Best small heating systems for 2016
Heating your home in 2016
If you have a smaller home your heating needs are going to be different to someone who owns a large house. You may be able to avoid a full furnace system, or at least supplement it so that it does not have to be utilised as heavily. The end result is that you can drastically lower the amount of energy you consume every month, saving you money and reducing your carbon footprint.
As more and more technological advances are made, there are more and more unique ways to heat your home. The following are the most innovative and best small heating systems for 2016. These cutting edge techniques will warm your home while offering sharp modern décor.

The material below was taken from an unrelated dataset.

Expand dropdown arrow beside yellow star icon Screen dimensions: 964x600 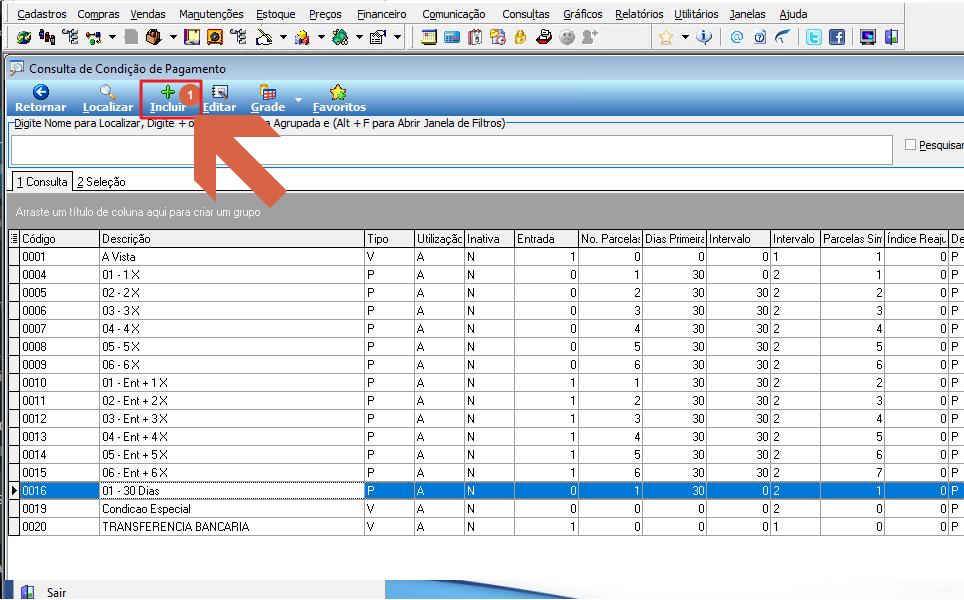coord(685,38)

Electric Baseboard Heating System
Our first option is an electric baseboard heating system. When most people think about baseboard heaters they probably think about the ugly units that used to hang just above the carpet during the eighties. However, today there are some very attractive options that heat small spaces excellently because they do not need ducting, furnace, or a boiler in order to work. This cuts down the cost of installation.
They also allow for individual comfort; a thermostat is placed in each room, so that within the same home you can set different heating levels. In a smaller home this is an excellent choice so that you only heat the rooms you are in. Plus, they respond quickly – so if you head into an unused room for a while, it should not take long to get the temperature up to the point where you are comfortable. New designs are sleek, modern, and almost unnoticeable, so that they can be installed without any fuss.

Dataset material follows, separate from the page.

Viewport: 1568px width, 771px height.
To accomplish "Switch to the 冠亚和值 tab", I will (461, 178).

Radiant Hot Water Wall and Baseboard Wall Systems
Radiators have come a long way since their cast iron days, and some are now even pieces of décor in their own right. Innovative companies have made radiators out of square chain link sheet metal, to create wall décor that actually heats a home. Other designs offer panels that hide tubing underneath. If these are not cool enough, there are now hydronic systems that are made out of tiles, so that you can arrange the tiles in any way you like over the radiator – and literally turn your heating system into artwork!
From a technical standpoint, radiant hot water systems feature closed loop systems, so that hot water can be carried to the radiator through the tubing. The water creates the heat, and cooled water runs back through the loop towards the heating system to be warmed again. Usually, a hot water heater or electric boiler is required, and they have very little risk of fire or fumes due to modern technology.